The most hotly debated topic in this arena is intelligence. Is intelligence inherited or is intelligence built from experience? Research estimates for heritability of intelligence range from 40% to 80% depending on factors such as socioeconomic class, age, and design of study. In other words, intelligence is determined by the interaction of genes and environment. Both are important. The practical implication of this is that ability is not fixed but rather is modifiable within limits. Early interventions (e.g., quality of teaching, decrease class size, memory training) with children and young adults can raise intellectual ability and performance.

We also need to keep this interaction between genetics and environment in mind as we age. There is such a sense of hopelessness about treating Alzheimer’s disease. I often hear professional as well as lay persons say “I don’t want to know as there’s nothing that can be done.” Fortunately, we don’t take the same approach to education. The overall heritability of late onset Alzheimer’s disease is about 50% (67% for identical twins and 22% for siblings).
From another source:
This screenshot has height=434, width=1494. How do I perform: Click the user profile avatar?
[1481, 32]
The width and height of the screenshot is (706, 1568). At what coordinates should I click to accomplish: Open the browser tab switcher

Genetics is not destiny.

We are so focused on genetics and microbiology that we often lose sight of the nurture side of the equation. Take for example the search for biomarkers (e.g., blood tests, cerebrospinal fluid analysis, and brain imaging) to detect Alzheimer’s disease. We treat cognitive (e.g., memory tests) and functional measures (e.g., adaptive skills) as if they are less important than the underlying biology. The interaction of genetic and environmental history determines function. Both are important. No matter what the biology, function and adaptive skills dictate which actual treatments (nurture) will be helpful.

Furthermore, it is becoming increasingly clear that cognitive and functional assessments out perform biomarkers in predicting and treating Alzheimer’s and related diseases (Archives of General Psychiatry, 2011, 68, 961-969). The most important determinant of how well you can live and how independent you can be is the ways your brain functions. What are the strengths and weaknesses in your ability? How can you use your strengths to compensate for your weaknesses? These are the questions addressed by neuropsychological evaluations.

Treatment for Alzheimer’s disease is built around assessment just as are educational programs. IQ scores (genetics) do not fully determine how well you will do in the education system or how well you will live life. Your adaptive skills determine how you will do as you age. Neuropsychological evaluations are best used to direct life plans as we age and to help us focus on the nurturing and adjusting skills as we age.